Screenshot grounding data:
__________________________________________________
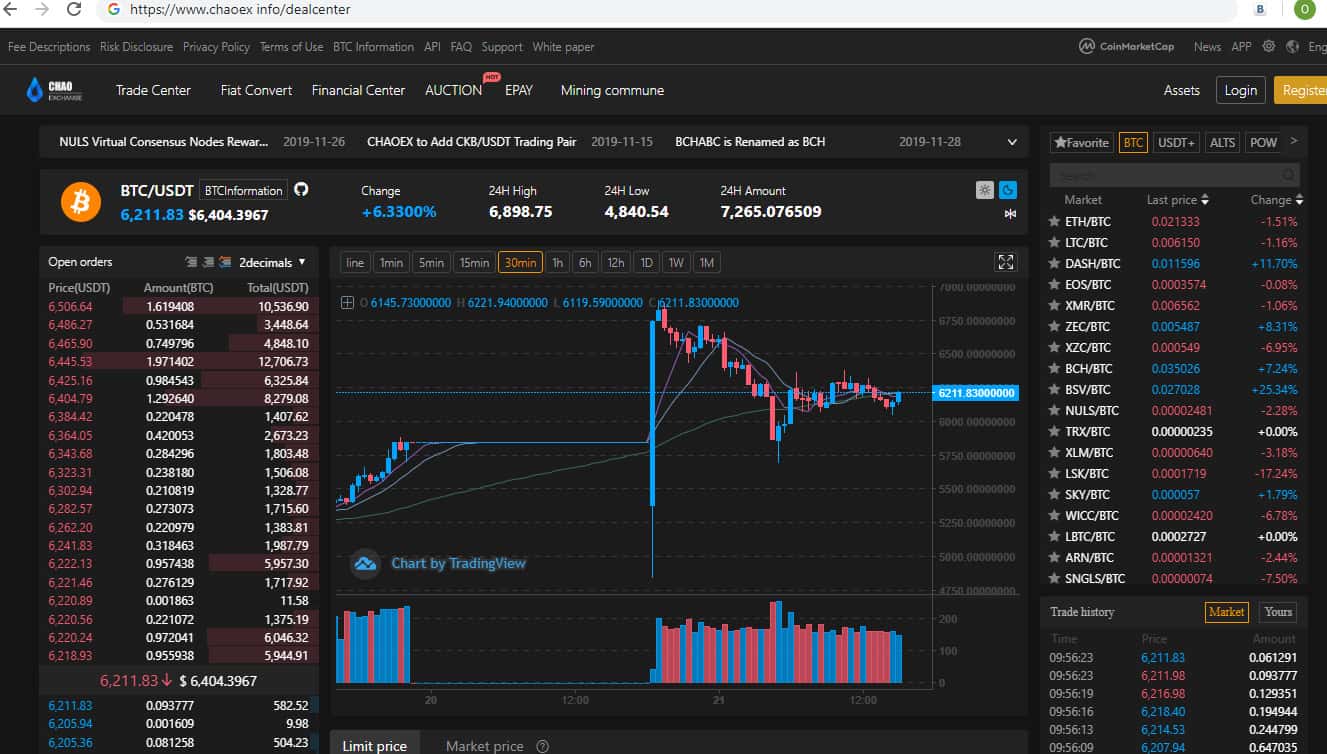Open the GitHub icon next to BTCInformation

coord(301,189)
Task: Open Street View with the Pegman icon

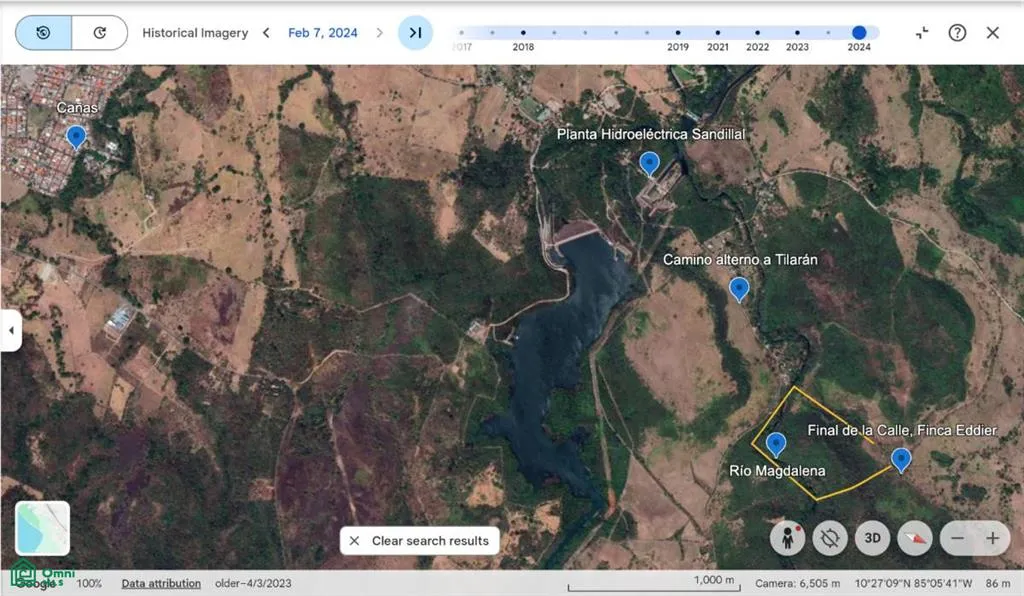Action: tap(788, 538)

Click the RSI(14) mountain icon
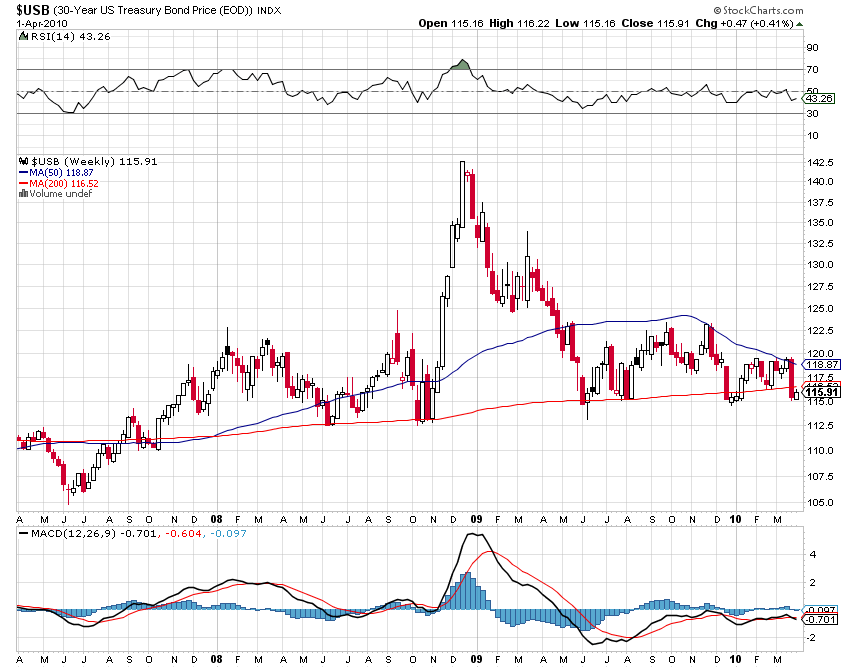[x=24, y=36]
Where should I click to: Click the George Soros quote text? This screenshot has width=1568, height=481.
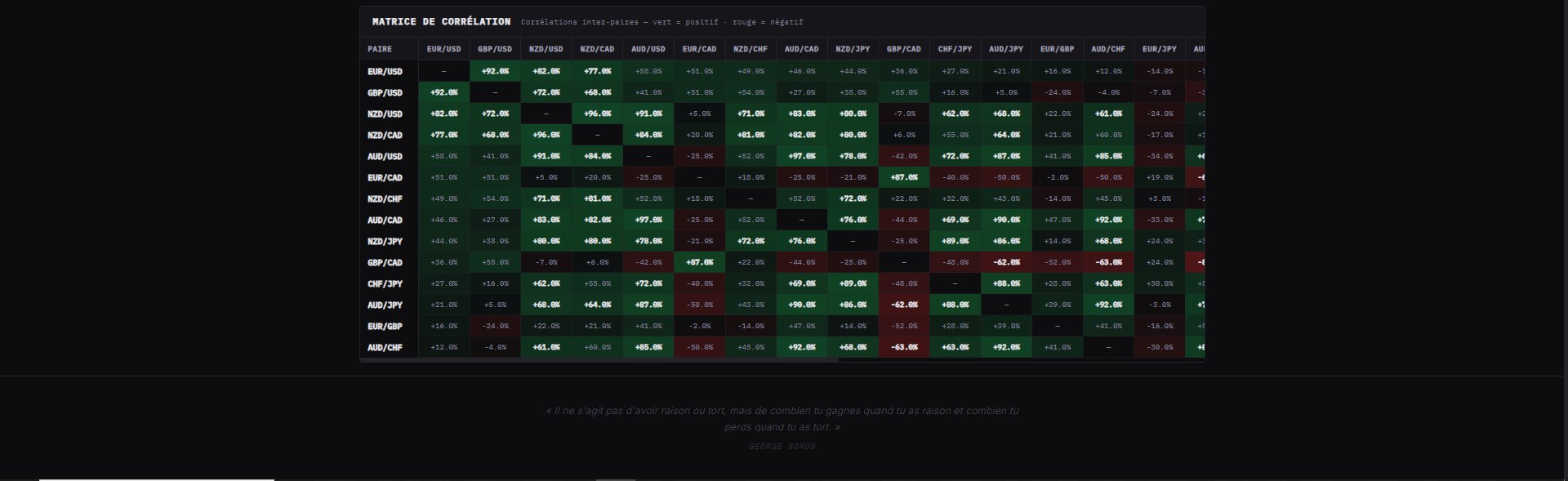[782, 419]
__________________________________________________
## [Task to complete]
Restate word for word the lines from the line with "Where should I" to the last line of the records above, inclusive, and omit every picture.

## [Result of this exercise]
Where should I click to: Click the George Soros quote text? This screenshot has width=1568, height=481.
[782, 419]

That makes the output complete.